Restate word for word the lines in the listing below, starting at the line containing "Mode (227, 904)" and ending at the line containing "Comment cuisiner des", both included; leave out the rest.

▬▬▬

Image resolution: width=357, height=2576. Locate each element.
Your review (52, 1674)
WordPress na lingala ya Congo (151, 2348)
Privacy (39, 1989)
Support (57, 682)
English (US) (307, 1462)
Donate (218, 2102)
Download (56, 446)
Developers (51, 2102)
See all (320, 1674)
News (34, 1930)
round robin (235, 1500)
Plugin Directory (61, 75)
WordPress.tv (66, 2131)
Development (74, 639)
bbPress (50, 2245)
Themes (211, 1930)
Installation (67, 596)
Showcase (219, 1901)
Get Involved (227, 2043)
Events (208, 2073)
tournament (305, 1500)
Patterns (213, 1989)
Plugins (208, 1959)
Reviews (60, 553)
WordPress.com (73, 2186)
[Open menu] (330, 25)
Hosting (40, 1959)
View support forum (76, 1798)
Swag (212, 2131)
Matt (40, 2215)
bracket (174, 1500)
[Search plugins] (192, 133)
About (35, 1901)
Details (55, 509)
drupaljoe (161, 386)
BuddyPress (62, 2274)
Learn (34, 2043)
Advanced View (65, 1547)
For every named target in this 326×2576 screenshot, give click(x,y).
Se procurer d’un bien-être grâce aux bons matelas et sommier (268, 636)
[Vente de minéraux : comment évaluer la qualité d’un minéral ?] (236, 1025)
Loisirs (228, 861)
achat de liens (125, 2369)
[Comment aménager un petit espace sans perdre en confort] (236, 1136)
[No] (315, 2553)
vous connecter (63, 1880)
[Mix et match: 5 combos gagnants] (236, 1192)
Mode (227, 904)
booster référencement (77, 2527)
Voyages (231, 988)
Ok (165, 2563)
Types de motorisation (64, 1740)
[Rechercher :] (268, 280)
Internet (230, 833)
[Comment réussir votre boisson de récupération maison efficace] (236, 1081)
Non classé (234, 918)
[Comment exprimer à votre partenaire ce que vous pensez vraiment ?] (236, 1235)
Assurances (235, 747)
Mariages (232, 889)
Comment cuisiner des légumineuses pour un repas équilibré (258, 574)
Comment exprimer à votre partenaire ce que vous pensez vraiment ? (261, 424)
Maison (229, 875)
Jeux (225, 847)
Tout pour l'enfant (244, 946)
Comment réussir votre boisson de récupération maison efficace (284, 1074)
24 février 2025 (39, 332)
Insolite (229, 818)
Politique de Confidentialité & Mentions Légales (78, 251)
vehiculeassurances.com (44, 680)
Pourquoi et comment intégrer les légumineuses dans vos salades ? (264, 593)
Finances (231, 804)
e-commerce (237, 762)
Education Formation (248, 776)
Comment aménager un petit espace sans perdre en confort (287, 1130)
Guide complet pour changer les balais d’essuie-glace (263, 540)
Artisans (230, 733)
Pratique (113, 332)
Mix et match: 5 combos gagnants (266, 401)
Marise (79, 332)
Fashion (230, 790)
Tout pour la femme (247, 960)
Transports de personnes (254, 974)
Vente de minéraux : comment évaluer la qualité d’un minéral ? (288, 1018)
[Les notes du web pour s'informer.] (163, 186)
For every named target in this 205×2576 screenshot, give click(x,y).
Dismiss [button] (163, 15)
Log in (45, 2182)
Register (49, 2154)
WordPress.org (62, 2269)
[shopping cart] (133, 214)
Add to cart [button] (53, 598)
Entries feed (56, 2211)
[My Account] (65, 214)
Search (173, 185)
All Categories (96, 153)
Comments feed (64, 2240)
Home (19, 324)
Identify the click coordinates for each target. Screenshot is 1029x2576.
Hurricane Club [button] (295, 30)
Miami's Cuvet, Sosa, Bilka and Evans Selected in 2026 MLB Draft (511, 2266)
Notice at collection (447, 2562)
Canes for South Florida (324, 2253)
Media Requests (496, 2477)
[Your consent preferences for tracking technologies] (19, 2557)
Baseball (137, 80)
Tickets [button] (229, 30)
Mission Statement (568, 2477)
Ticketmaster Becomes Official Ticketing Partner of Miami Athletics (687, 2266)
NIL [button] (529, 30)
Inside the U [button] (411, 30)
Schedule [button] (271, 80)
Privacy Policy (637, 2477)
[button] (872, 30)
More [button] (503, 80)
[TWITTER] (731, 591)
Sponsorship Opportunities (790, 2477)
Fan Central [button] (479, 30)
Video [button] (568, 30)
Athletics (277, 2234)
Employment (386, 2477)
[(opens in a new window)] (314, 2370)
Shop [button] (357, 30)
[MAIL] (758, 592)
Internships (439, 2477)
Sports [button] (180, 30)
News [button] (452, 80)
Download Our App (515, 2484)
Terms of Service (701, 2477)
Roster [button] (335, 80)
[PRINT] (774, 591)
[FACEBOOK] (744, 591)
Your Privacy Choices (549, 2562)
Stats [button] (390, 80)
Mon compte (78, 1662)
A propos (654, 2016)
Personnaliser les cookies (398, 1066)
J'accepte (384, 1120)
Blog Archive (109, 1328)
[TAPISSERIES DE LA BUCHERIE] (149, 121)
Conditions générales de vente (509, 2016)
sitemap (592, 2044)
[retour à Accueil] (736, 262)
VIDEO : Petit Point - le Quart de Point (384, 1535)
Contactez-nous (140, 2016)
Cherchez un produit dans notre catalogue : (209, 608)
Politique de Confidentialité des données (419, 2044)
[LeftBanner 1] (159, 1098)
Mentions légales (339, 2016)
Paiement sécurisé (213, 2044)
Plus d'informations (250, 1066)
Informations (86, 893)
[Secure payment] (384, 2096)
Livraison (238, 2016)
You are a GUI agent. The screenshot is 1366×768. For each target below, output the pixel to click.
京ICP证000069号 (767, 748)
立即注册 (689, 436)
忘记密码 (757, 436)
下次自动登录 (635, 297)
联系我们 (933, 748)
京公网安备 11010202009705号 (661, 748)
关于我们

▬▬▬

WORKED SOLUTION:
Mode (227, 904)
booster référencement (77, 2527)
Voyages (231, 988)
Ok (165, 2563)
Types de motorisation (64, 1740)
[Rechercher :] (268, 280)
Internet (230, 833)
[Comment réussir votre boisson de récupération maison efficace] (236, 1081)
Non classé (234, 918)
[Comment exprimer à votre partenaire ce que vous pensez vraiment ?] (236, 1235)
Assurances (235, 747)
Mariages (232, 889)
Comment cuisiner des légumineuses pour un repas équilibré (258, 574)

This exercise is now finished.